Top of Material for this task

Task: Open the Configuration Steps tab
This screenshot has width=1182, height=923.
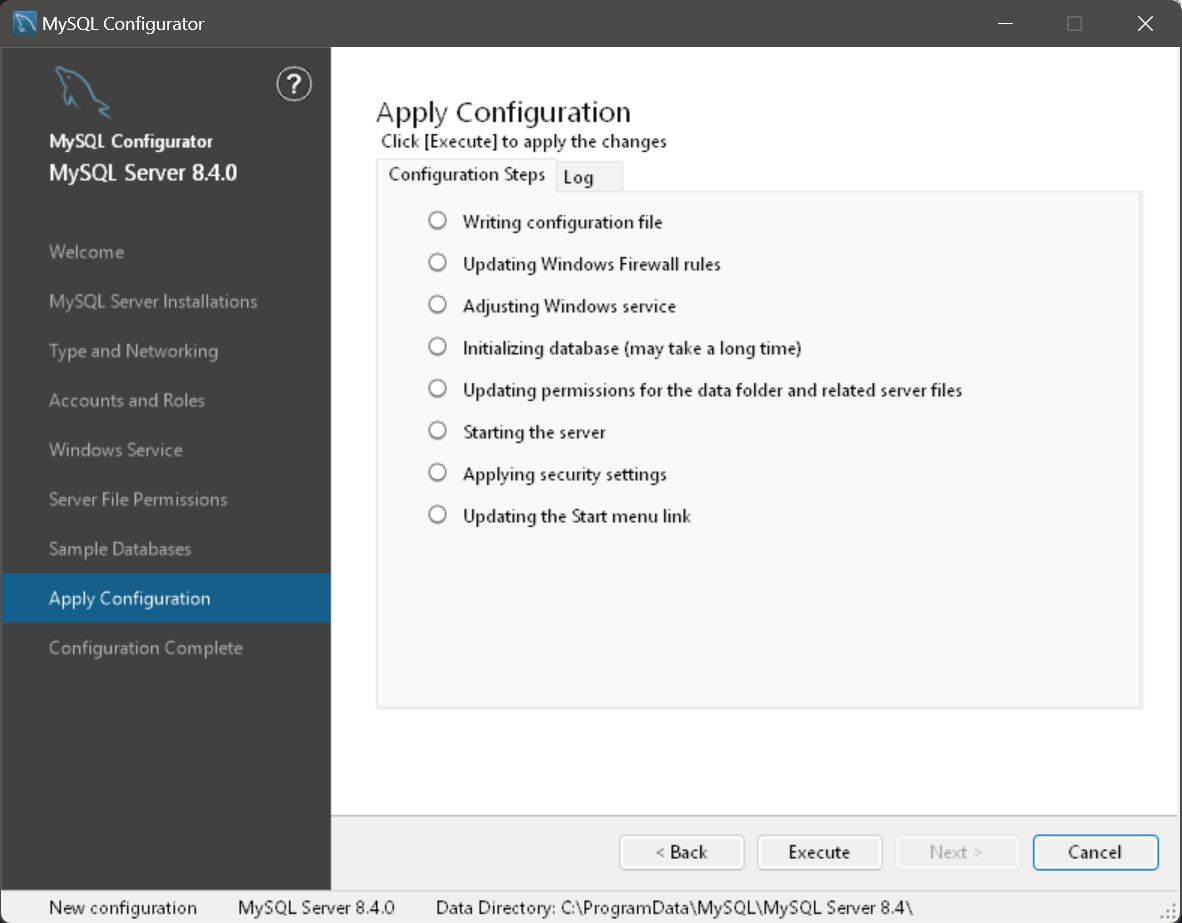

Bottom of Material for this task
Top of Material for this task

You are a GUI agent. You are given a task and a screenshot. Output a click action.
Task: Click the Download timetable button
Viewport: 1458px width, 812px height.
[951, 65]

Bottom of Material for this task

Go through the entries above and count the lines containing the word "screenshot"; give only that count.

*Answer to this task*:
2